MATERIAL PROVIDED »
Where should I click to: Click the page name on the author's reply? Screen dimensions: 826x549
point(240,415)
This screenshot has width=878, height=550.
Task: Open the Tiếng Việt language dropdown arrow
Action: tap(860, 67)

TASK DIRECTIONS »
Render the lines above as a Markdown table with the columns Row and Line, numbering each row and leaving out any blank lines.

WRITTEN SOLUTION »
| Row | Line |
|---|---|
| 1 | Where should I click to: Click the page name on the author's reply? Screen dimensions: 826x549 |
| 2 | point(240,415) |
| 3 | This screenshot has width=878, height=550. |
| 4 | Task: Open the Tiếng Việt language dropdown arrow |
| 5 | Action: tap(860, 67) |